United Nations special rapporteur on the sale of children
- In office 1994–2001
- Preceded by: Vitit Muntarbhorn
- Succeeded by: Juan Miguel Petit

= Ofelia Calcetas-Santos =

Filipino lawyer (died 2011)

Ofelia Calcetas-Santos (died January 2011) was a Filipino public servant who was the United Nations Special Rapporteur on the sale of children, child prostitution and child pornography from 1994 to 2001. During her tenure as Special Rapporteur, Calcetas-Santos published reports on the sexual abuse of children in Mexico and the sale of children in Guatemala.

==Education==
Calcetas-Santos graduated from the University of the Philippines College of Law.

==Career==
Calcetas-Santos started her career with the United Nations in 1994 when she replaced Vitit Muntarbhorn as the Special Rapporteur on the sale of children, child prostitution and child pornography.
She began her position conducting research on child prostitution across the world in 1996. Her report released in November 1996 focused on the connections between sexually transmitted diseases and child sexual abuse. In 1997, Calcetas-Santos conducted an inquiry into how tourist attractions of Mexico were effected by the pornography and prostitution of young children. In her 1998 report presented to the United Nations, Calcetas-Santos said the sexual abuse of young children in Mexico was mainly occurring in Tijuana.

The following year, Calcetas-Santos started research into the sale of children for adoption in Guatemala to North American and European countries. After her report was published in May 2000, Calcetas-Santos was criticized for not providing statistical information on her allegation that Guatemalan babies were being sold more often than adopted. In response, Calcetas-Santos said that she did not include any statistical information due to the limited time she had for research. When her tenure as Special Rapporteur ended in 2001, Calcetas-Santos was replaced by Juan Miguel Petit.

==Death==
Calcetas-Santos died in January 2011.

━━━━━━━━

• **ACTIVITY**:
Write out, word for word, the stretch of the Ofelia Calcetas-Santos text from "Ofelia Calcetas-Santos (died" through "children in Guatemala.".

• **SUPPLIED DATA**:
━━━━━━━━

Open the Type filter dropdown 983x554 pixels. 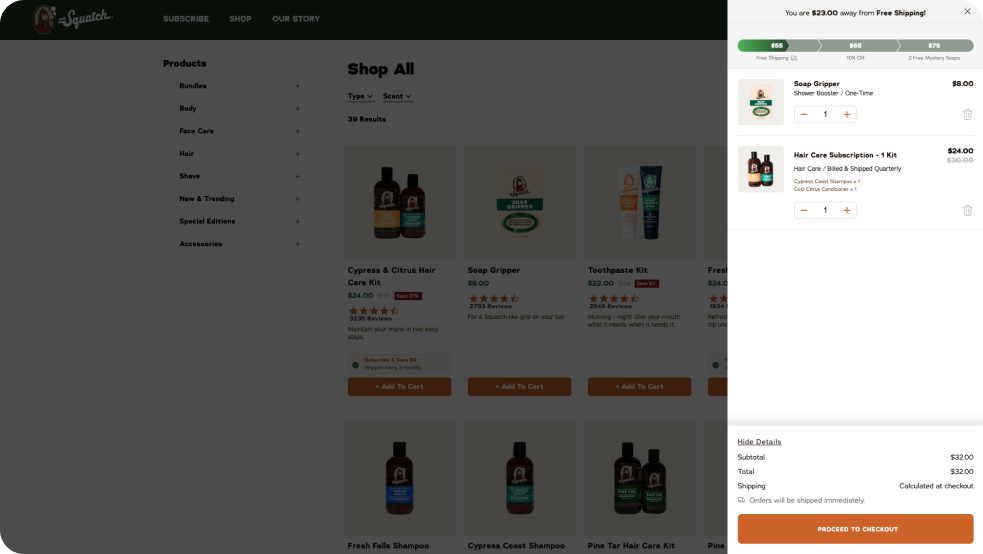coord(360,97)
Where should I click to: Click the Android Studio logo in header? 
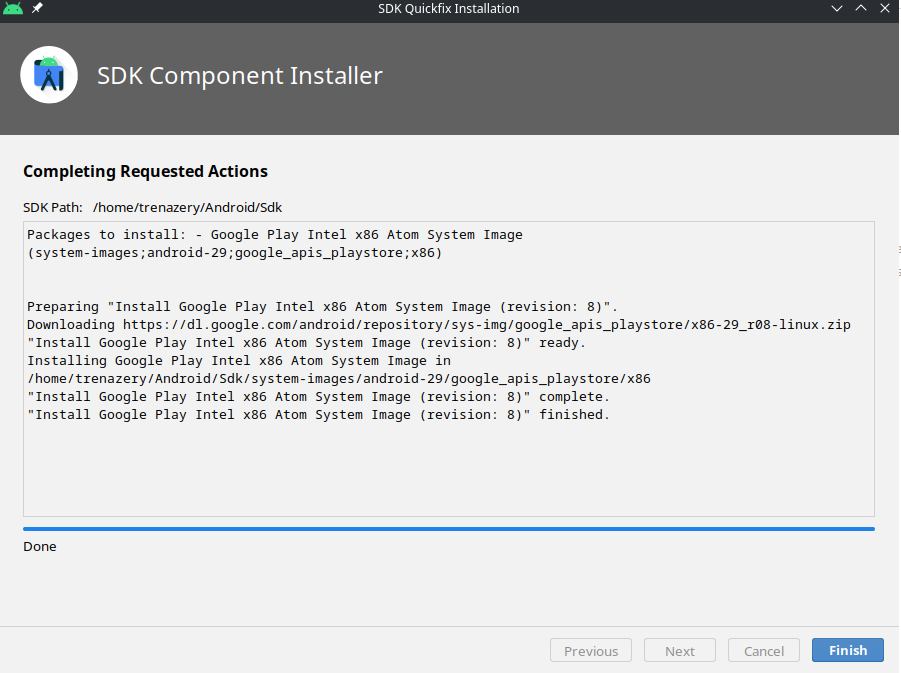[x=49, y=75]
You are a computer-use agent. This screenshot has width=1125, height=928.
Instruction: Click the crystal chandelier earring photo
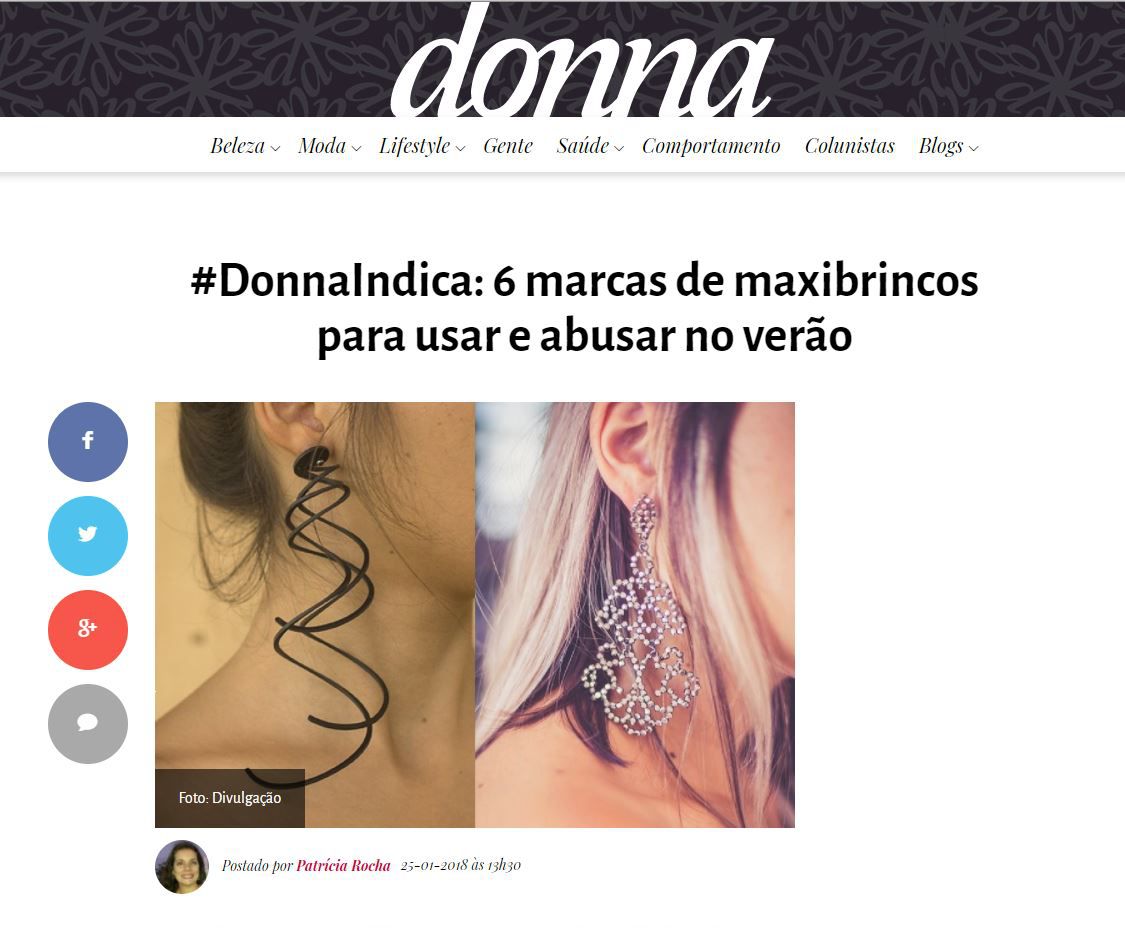(x=635, y=614)
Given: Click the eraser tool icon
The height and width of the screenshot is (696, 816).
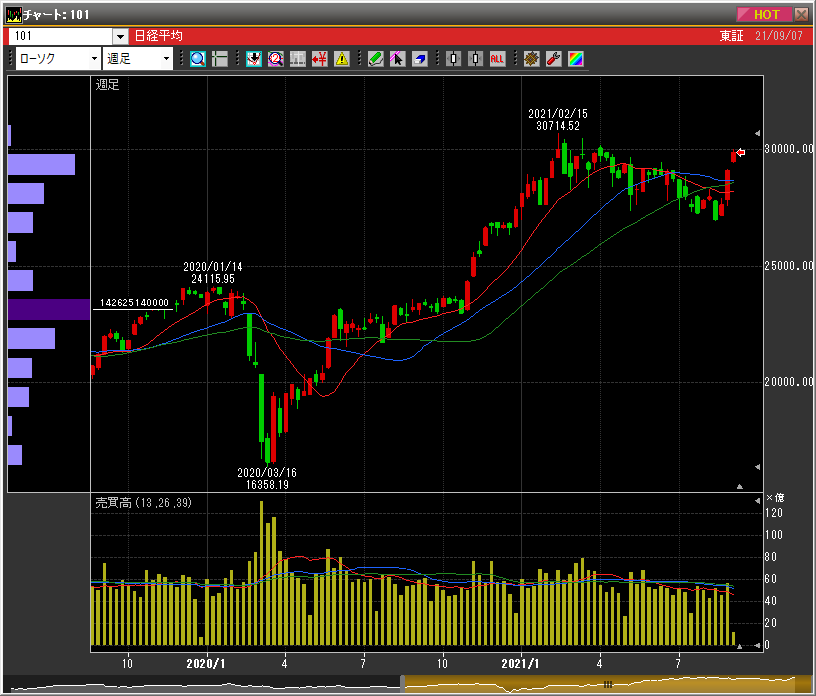Looking at the screenshot, I should pos(420,59).
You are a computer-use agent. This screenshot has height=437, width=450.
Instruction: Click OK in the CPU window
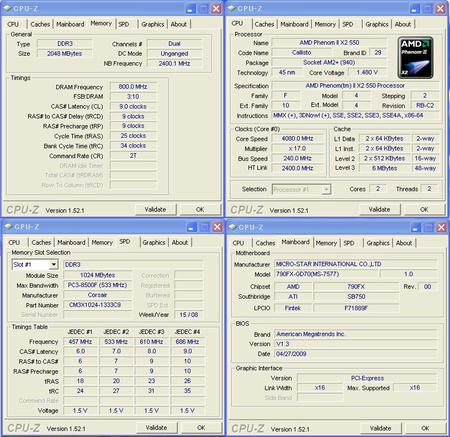[424, 210]
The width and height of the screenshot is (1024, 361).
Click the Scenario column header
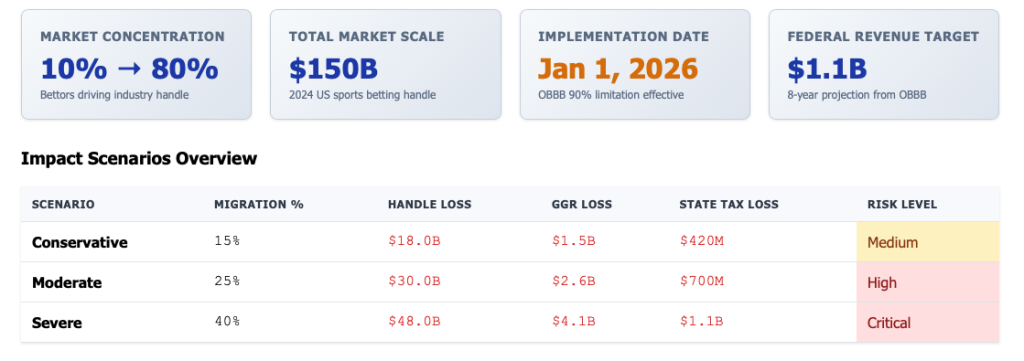63,204
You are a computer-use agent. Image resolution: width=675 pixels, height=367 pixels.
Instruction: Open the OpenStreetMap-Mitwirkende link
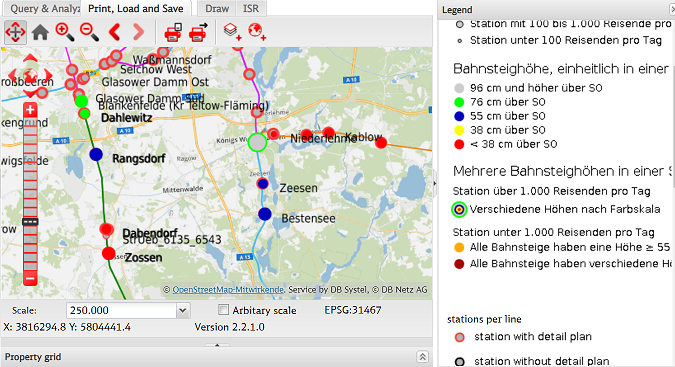(228, 290)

━━━━━━━━

• **RESULT**:
Ofelia Calcetas-Santos (died January 2011) was a Filipino public servant who was the United Nations Special Rapporteur on the sale of children, child prostitution and child pornography from 1994 to 2001. During her tenure as Special Rapporteur, Calcetas-Santos published reports on the sexual abuse of children in Mexico and the sale of children in Guatemala.